I'm using AWS Backups to back up several EC2 instances. I have terraform that seems to report correctly when there is a backup failure, but I am also interested in when the disks have backed up correctly, but when Windows VSS fails. Ultimately, the failed events are going to be published to Opsgenie. Is there a way to accomplish this? I have tried capturing all events with the 'aws_backup_vault_notifications' resource, and I have tried a filter as described in this AWS blog: https://aws.amazon.com/premiumsupport/knowledge-center/aws-backup-failed-job-notification/
I have included most of my terraform below, minus the opsgenie module; I can get successful or fully failing events published to Opsgenie just fine if I include those events:
locals {
backup_vault_events = toset(["BACKUP_JOB_FAILED", "COPY_JOB_FAILED"])
}
resource "aws_backup_region_settings" "legacy" {
resource_type_opt_in_preference = {
"Aurora" = false
"DynamoDB" = false
"EFS" = false
"FSx" = false
"RDS" = false
"Storage Gateway" = false
"EBS" = true
"EC2" = true
"DocumentDB" = false
"Neptune" = false
"VirtualMachine" = false
}
}
resource "aws_backup_vault" "legacy" {
name = "Legacy${var.environment_tag}"
kms_key_arn = aws_kms_key.key.arn
}
resource "aws_iam_role" "legacy_backup" {
name = "AWSBackupService"
permissions_boundary = data.aws_iam_policy.role_permissions_boundary.arn
assume_role_policy = <<POLICY
{
"Version": "2012-10-17",
"Statement": [
{
"Action": ["sts:AssumeRole"],
"Effect": "allow",
"Principal": {
"Service": ["backup.amazonaws.com"]
}
}
]
}
POLICY
}
resource "aws_iam_role_policy_attachment" "legacy_backup" {
policy_arn = "arn:aws:iam::aws:policy/service-role/AWSBackupServiceRolePolicyForBackup"

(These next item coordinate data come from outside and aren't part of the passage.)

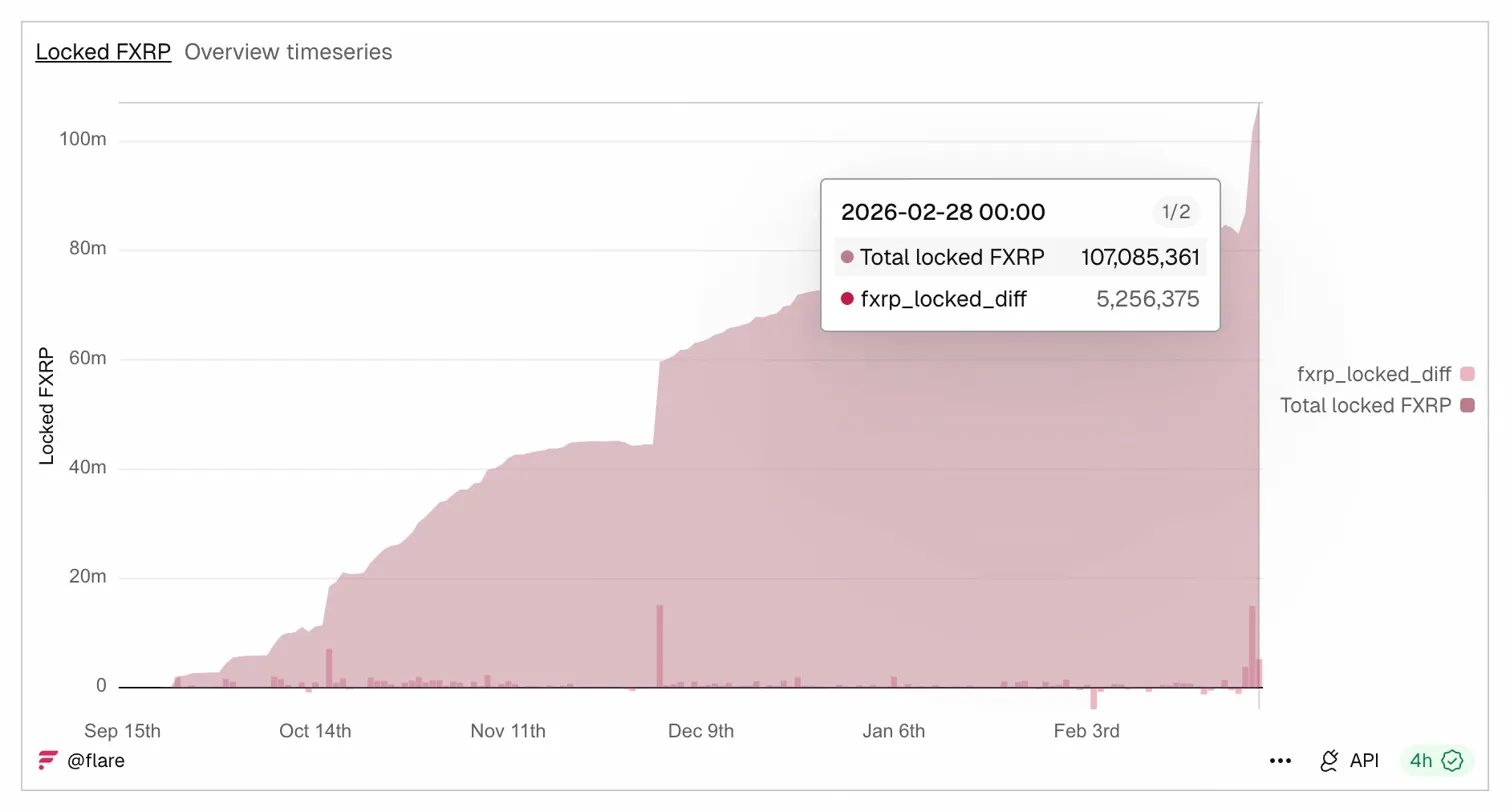Viewport: 1510px width, 812px height.
Task: Click the Overview timeseries subtitle
Action: (288, 52)
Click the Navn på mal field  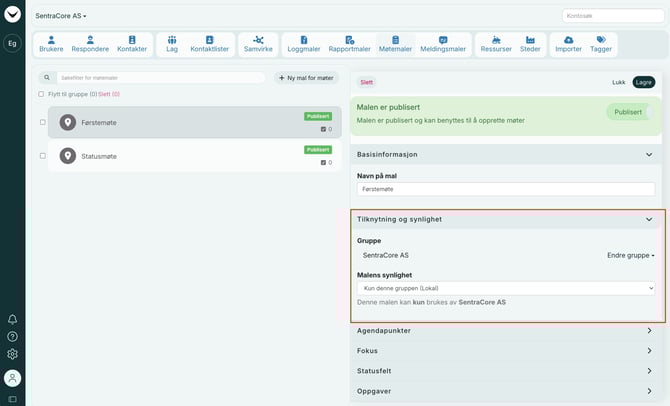click(505, 189)
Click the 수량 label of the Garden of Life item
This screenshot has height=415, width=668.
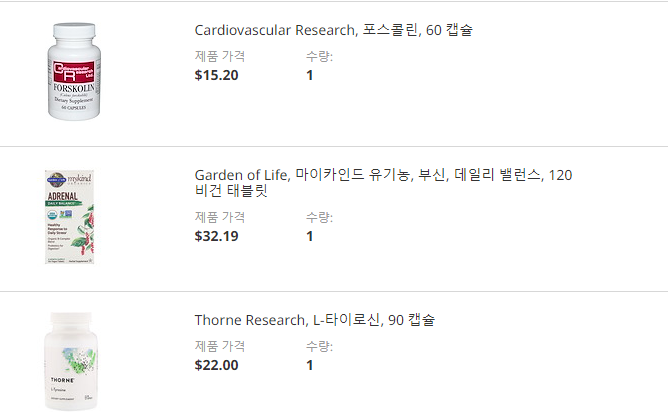(x=319, y=217)
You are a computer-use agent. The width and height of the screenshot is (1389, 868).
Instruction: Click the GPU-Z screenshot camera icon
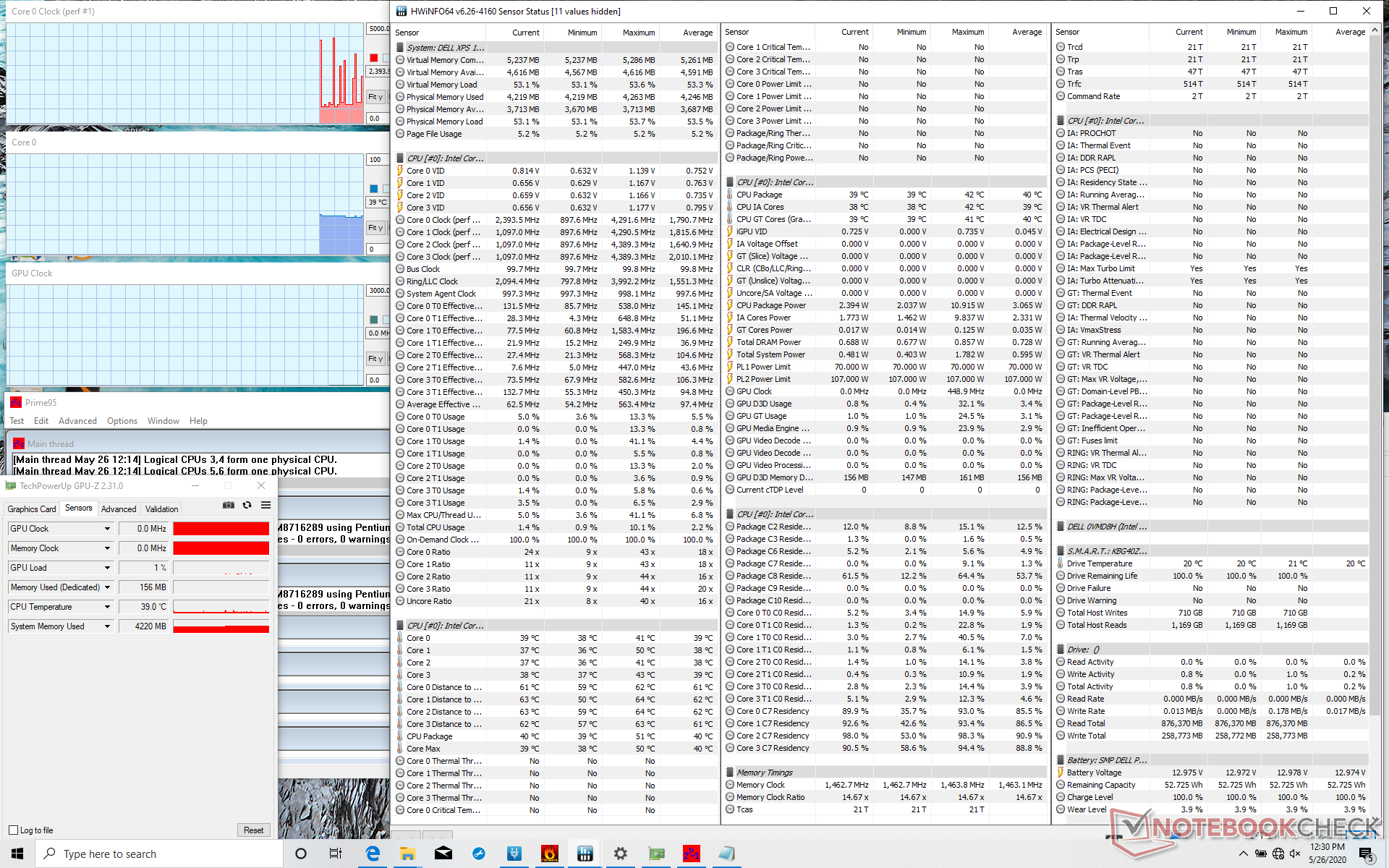[228, 505]
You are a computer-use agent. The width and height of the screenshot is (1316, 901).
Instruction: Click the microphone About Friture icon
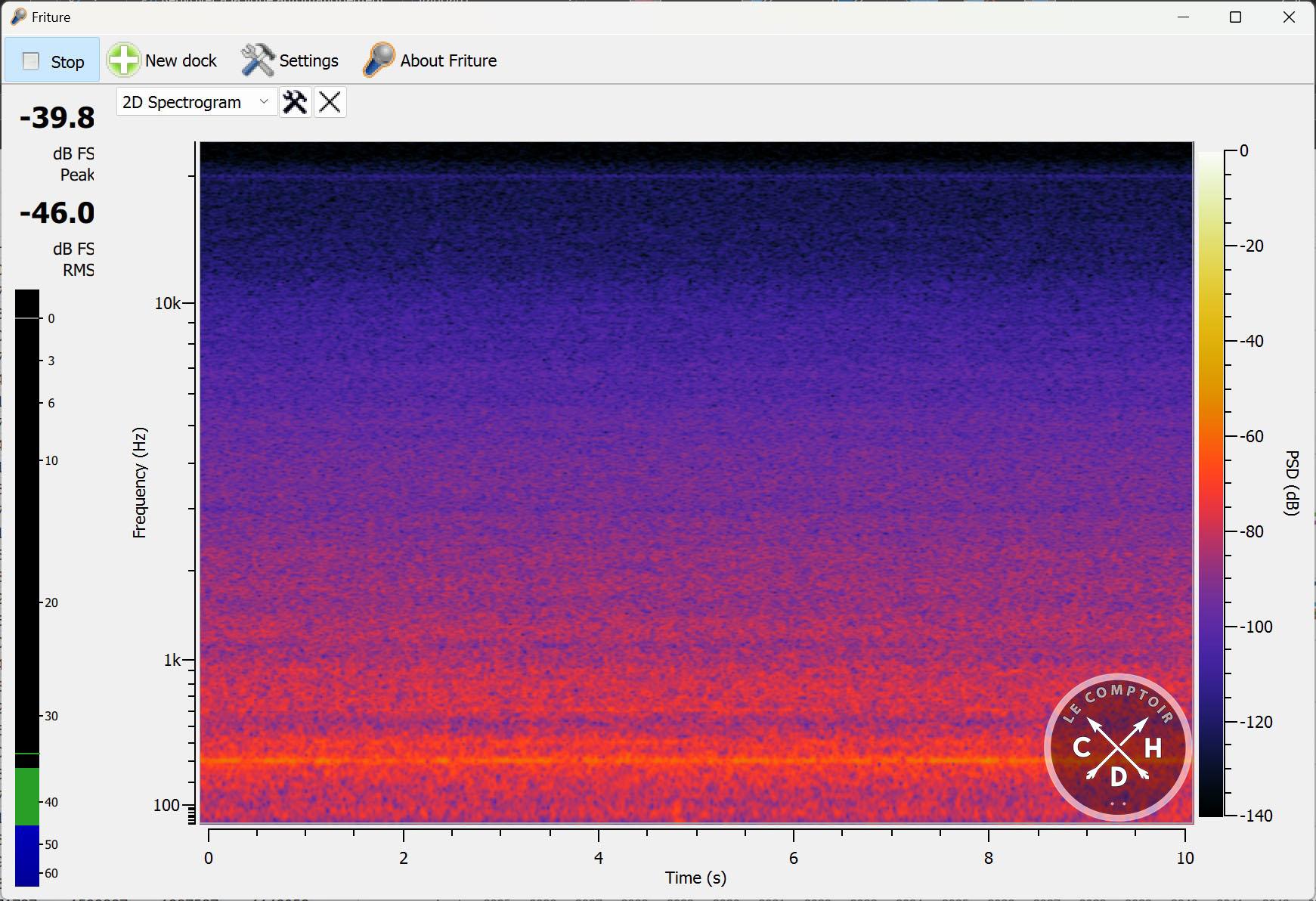(379, 60)
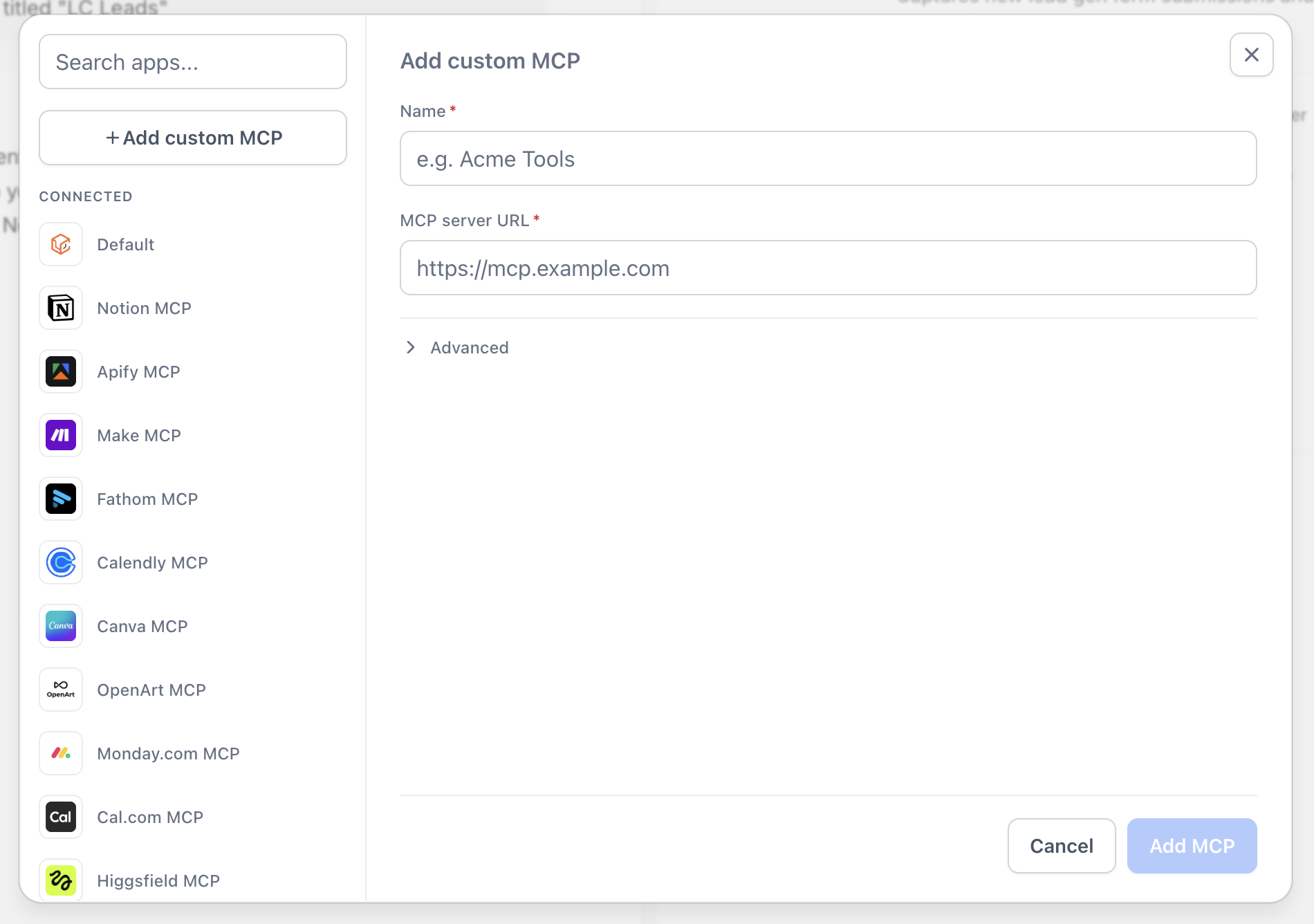Pick the Canva MCP icon
The height and width of the screenshot is (924, 1314).
[61, 626]
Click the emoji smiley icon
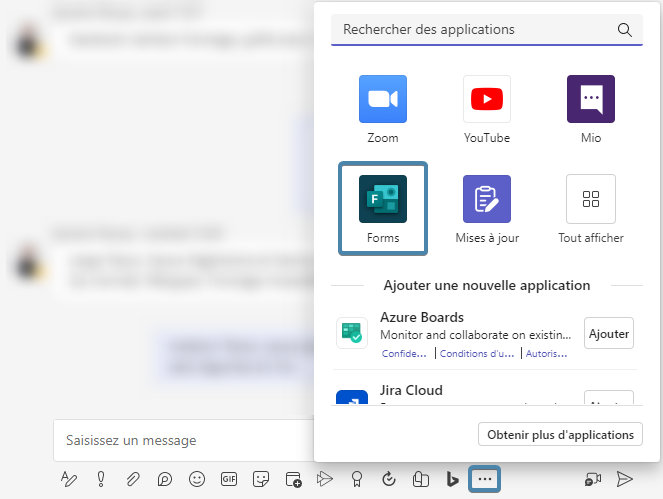 [x=197, y=479]
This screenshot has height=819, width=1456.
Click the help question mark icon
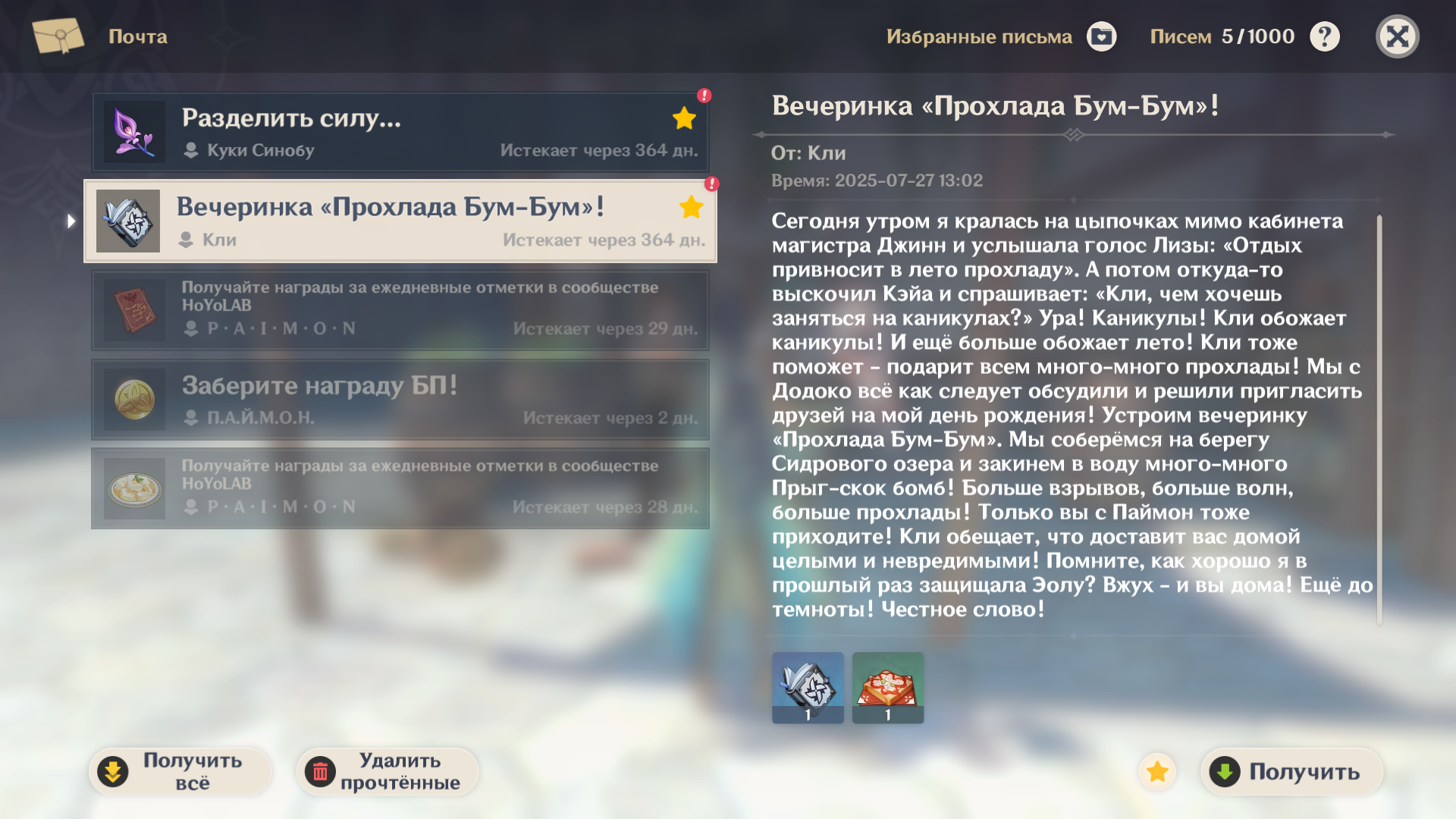1324,36
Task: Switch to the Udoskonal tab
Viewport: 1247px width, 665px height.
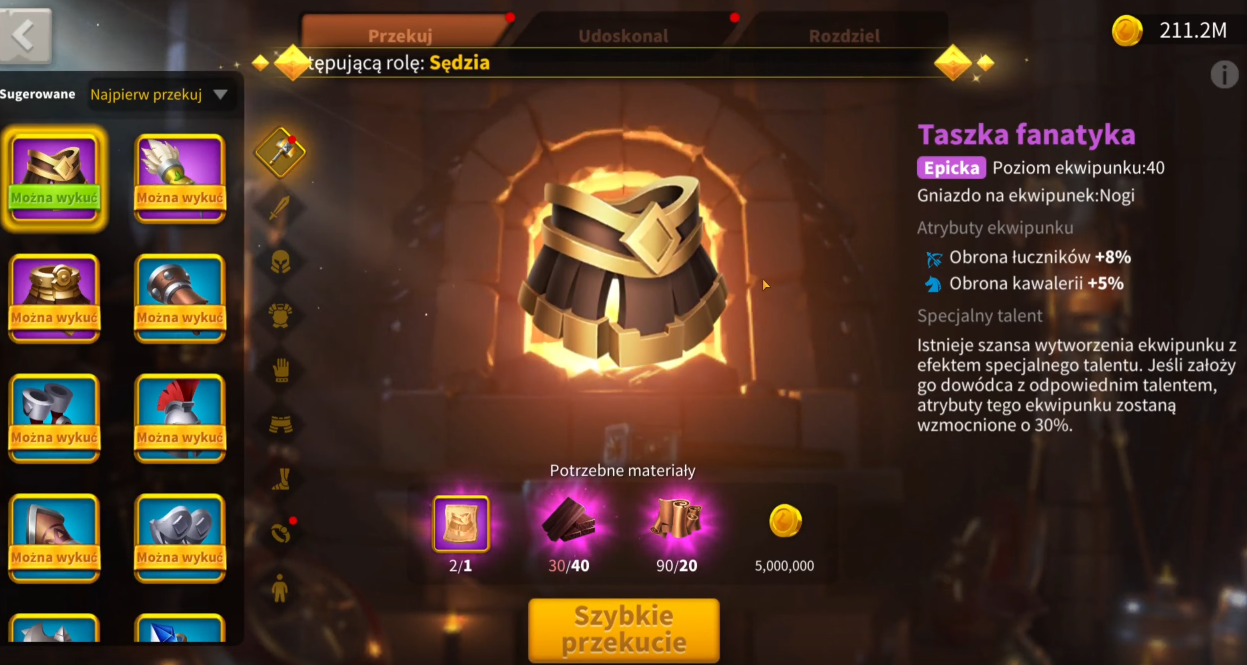Action: (623, 36)
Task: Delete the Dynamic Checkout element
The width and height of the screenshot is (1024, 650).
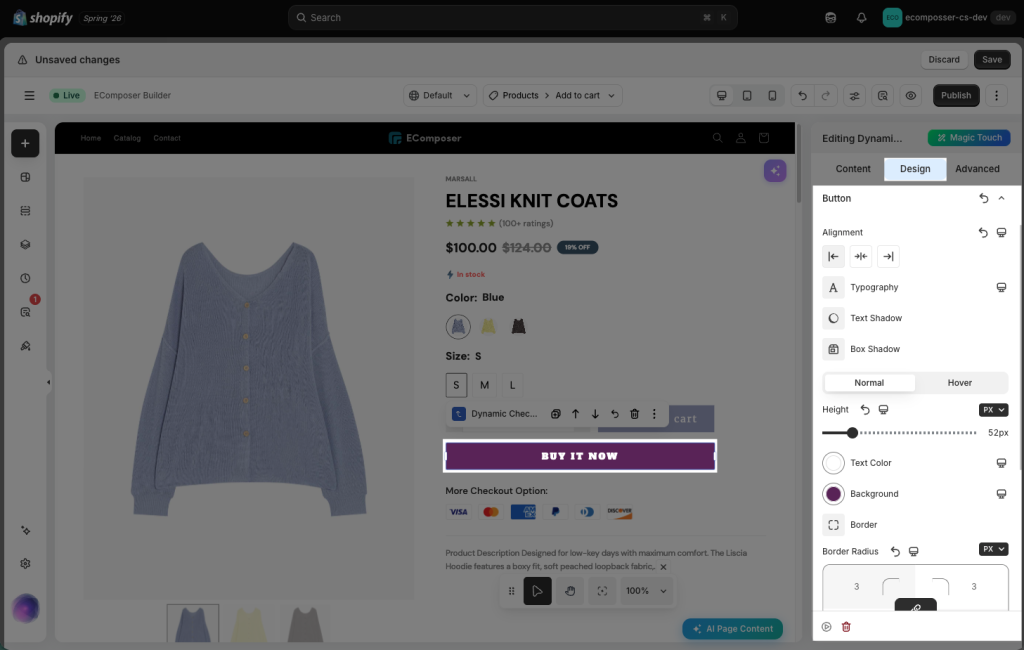Action: point(634,414)
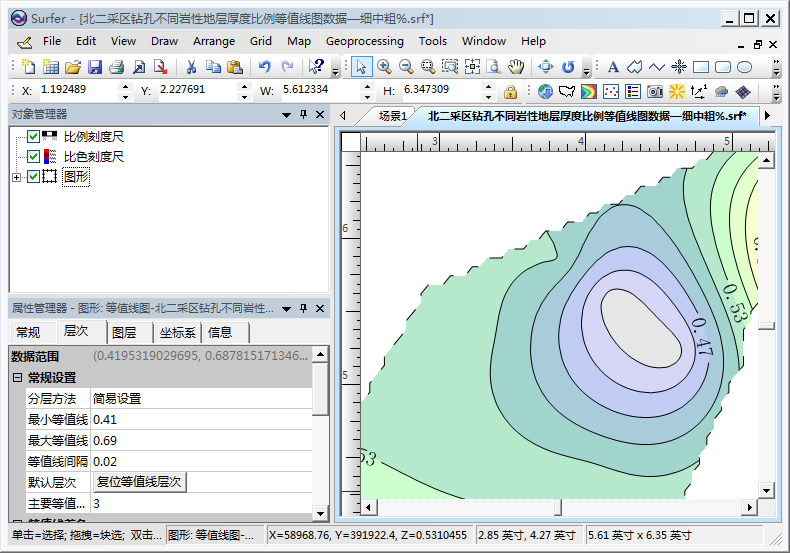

role = aws_iam_role.legacy_backup.name
}
###############################################################################
## Second Region Backup
###############################################################################
resource "aws_backup_vault" "secondary" {
provider = aws.secondary
name = "Legacy${var.environment_tag}SecondaryRegion"
kms_key_arn = aws_kms_replica_key.secondary_region.arn
tags = merge(
local.tags, {
name = "Legacy${var.environment_tag}SecondaryRegion"
}
)
}
data "aws_iam_policy_document" "backups" {
policy_id = "__default_policy_ID"
statement {
actions = [
"SNS:Publish",
]
effect = "Allow"
principals {
type = "Service"
identifiers = ["backup.amazonaws.com"]
}
resources = [
aws_sns_topic.backup_alerts.arn
]
sid = "__default_statement_ID"
}
}
###############################################################################
# SNS
###############################################################################
resource "aws_sns_topic_policy" "backup_alerts" {
arn = aws_sns_topic.backup_alerts.arn
policy = data.aws_iam_policy_document.backups.json
}
resource "aws_backup_vault_notifications" "backup_alerts" {
backup_vault_name = aws_backup_vault.legacy.id
sns_topic_arn = aws_sns_topic.backup_alerts.arn
backup_vault_events = local.backup_vault_events
}
resource "aws_sns_topic_subscription" "backup_alerts_opsgenie_target" {
topic_arn = aws_sns_topic.backup_alerts.arn
protocol = "https"
endpoint = module.opsgenie_team.sns_integration_sns_endpoint
confirmation_timeout_in_minutes = 1
endpoint_auto_confirms = true
}
you might want to look at doing a lambda subscription for the sns topic, and then you can process the message in the lambda. Once the message gets processed you can put what you need right to opsgenie.
I've got a generic emailer that I wrote that is tied to sqs and all email gets processed off of that, so when a job finishes the lambda fires puts the status and any details I want in the sqs queue. This way all of it's logged etc.